Histórias de enchentes criam teatro verdadeiro

Por Maria Fernanda Vomero

Há três anos a população do Jardim Romano, bairro do extremo leste paulistano, enfrentou uma das piores enchentes de sua história. Foram três meses de alagamento, entre dezembro de 2009 e fevereiro de 2010. Mais ou menos por essa época, o coletivo Estopô Balaio iniciou uma ocupação artística no bairro, a fim de escutar e registrar as histórias dos moradores e reconstituir a memória social do lugar.

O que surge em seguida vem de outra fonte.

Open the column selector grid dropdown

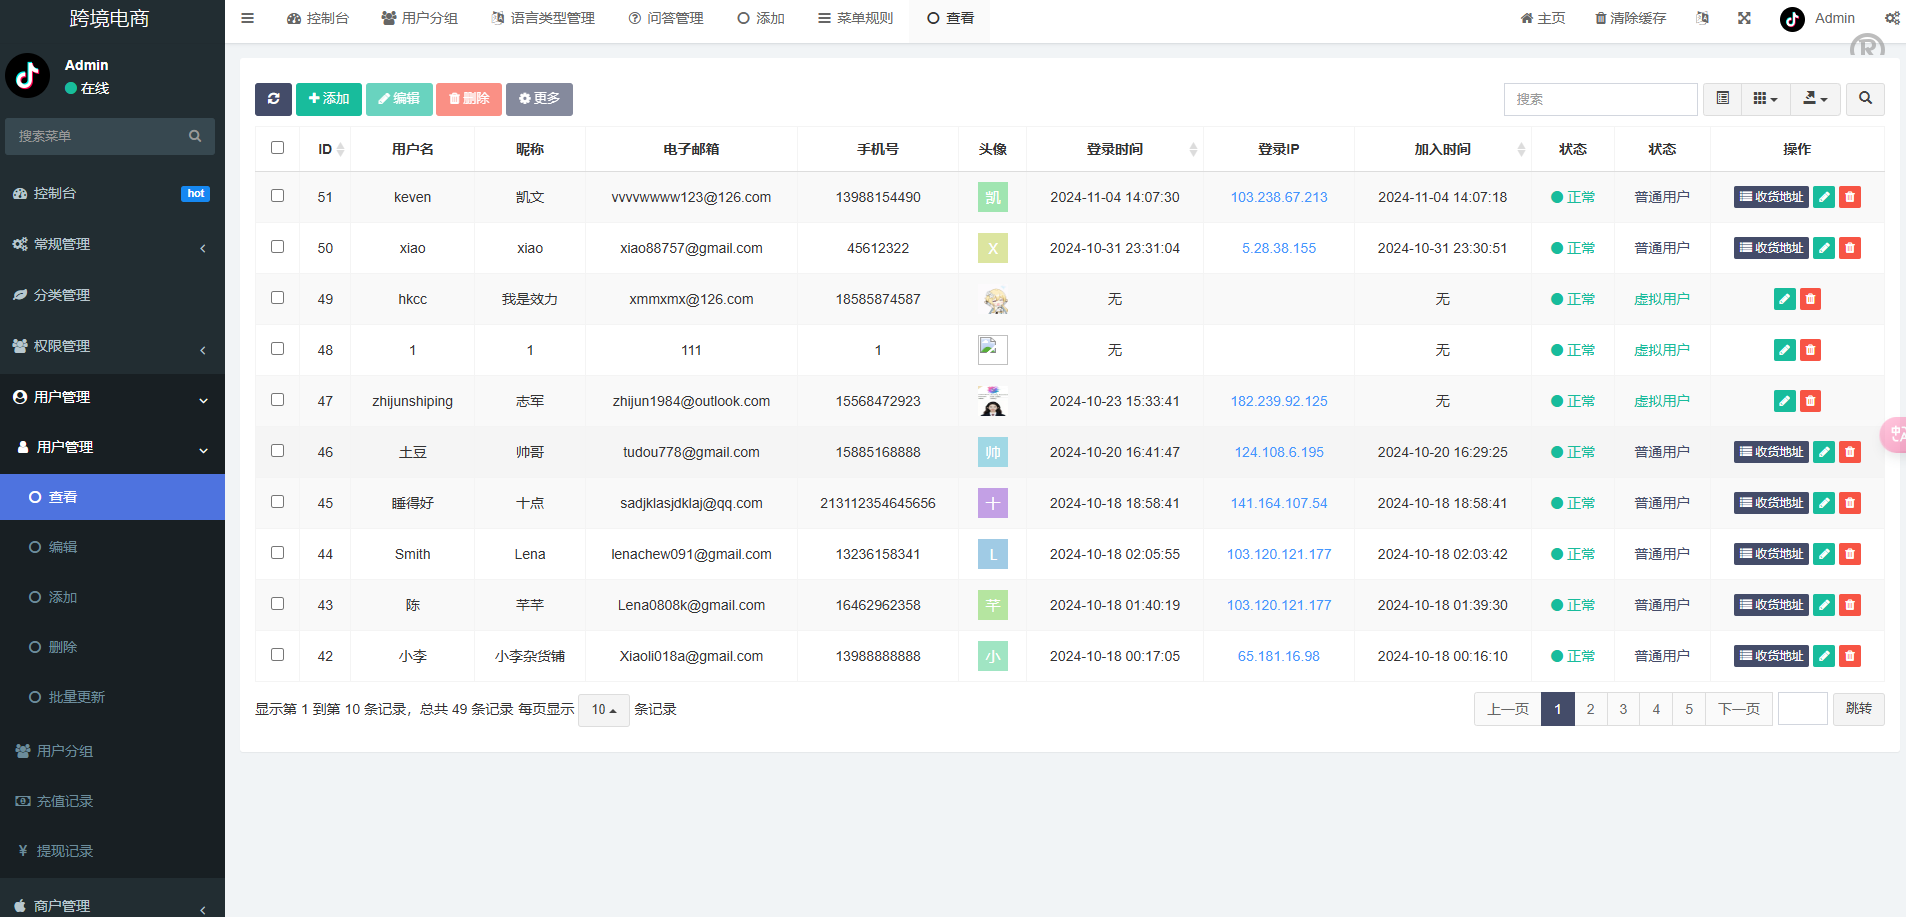[x=1765, y=99]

O processo de pesquisa originado nesse encontro resultou em dois espetáculos: Daqui a Pouco o Peixe, de 2012, cuja dramaturgia não-linear tomou como base as entrevistas feitas, e O Que Sobrou do Rio, que agora se apresenta no Memorial da América Latina. O coletivo – formado pelos artistas João Júnior, Ana Carolina Marinho, Júlia Salgueiro e Recy Freire – usou a casa (a experiência "privada" da enchente) como campo de investigação. Microdramaturgias foram sendo criadas em diálogo com os cômodos de uma moradia simbólica. Atores e moradores contracenam no quarto de Luana, na laje de Dona Netinha, na cozinha de Dona Lica, na escada de Dona Adelina e no Jardim de Seu Rafael. A instalação, que pode ser visitada, foi criada pelos artistas Daniel Freitas e Júlia Salgueiro. A encenação se completa com recursos audiovisuais.

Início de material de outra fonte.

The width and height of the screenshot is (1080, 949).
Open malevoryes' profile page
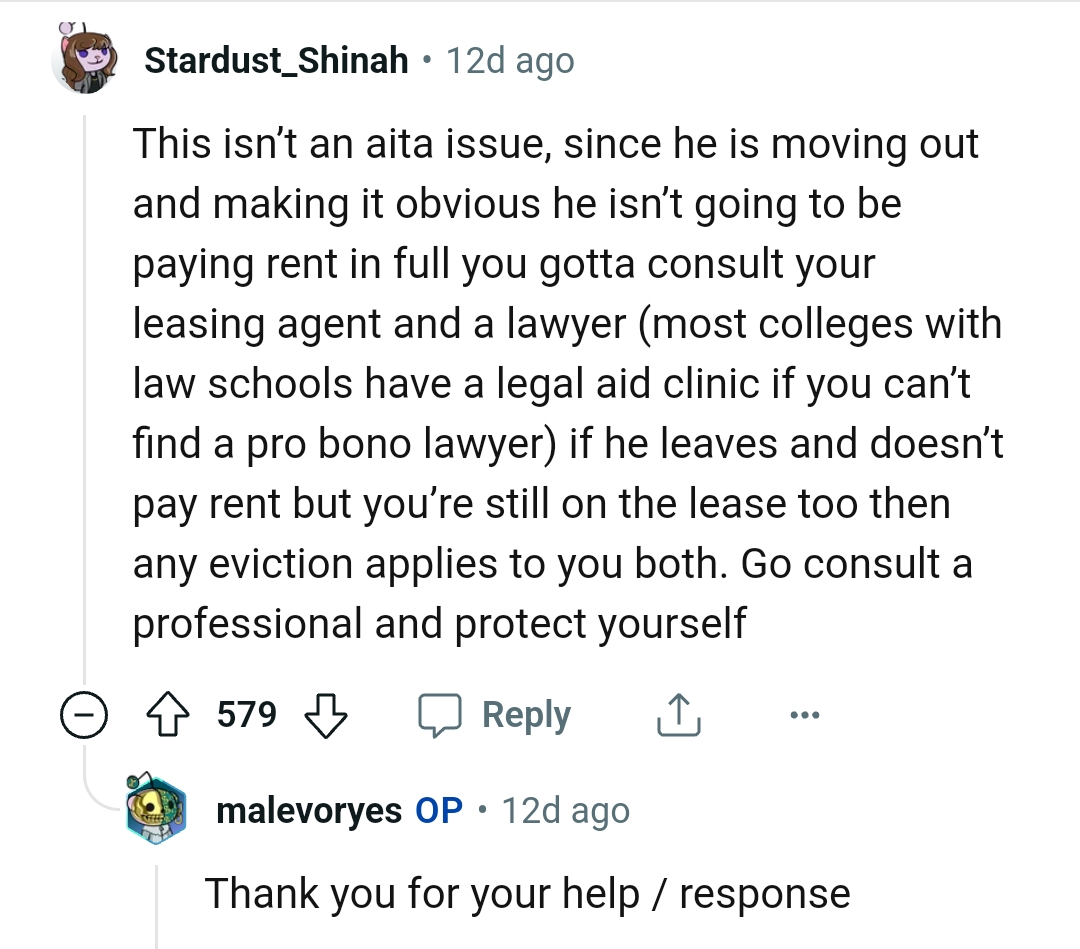308,812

O QUE SOBROU DO RIO  De 12 a 14/7, qui a sáb. 20h, dom. 18h; de 18 a 20/7, qui. a sáb. 20h, e dia 21/7, dom. às 18h. Gênero: performance. Duração: 90 min. Classificação: 14 anos. Memorial da América Latina: Av. Auro Soares de Moura Andrade, 664, Metrô Barra Funda, tel. 3823-4600. Grátis. Acesso para deficientes físicos. Visitação da instalação A Casa Molhada: de 9 a 21/7, ter. a dom. 10h/17h.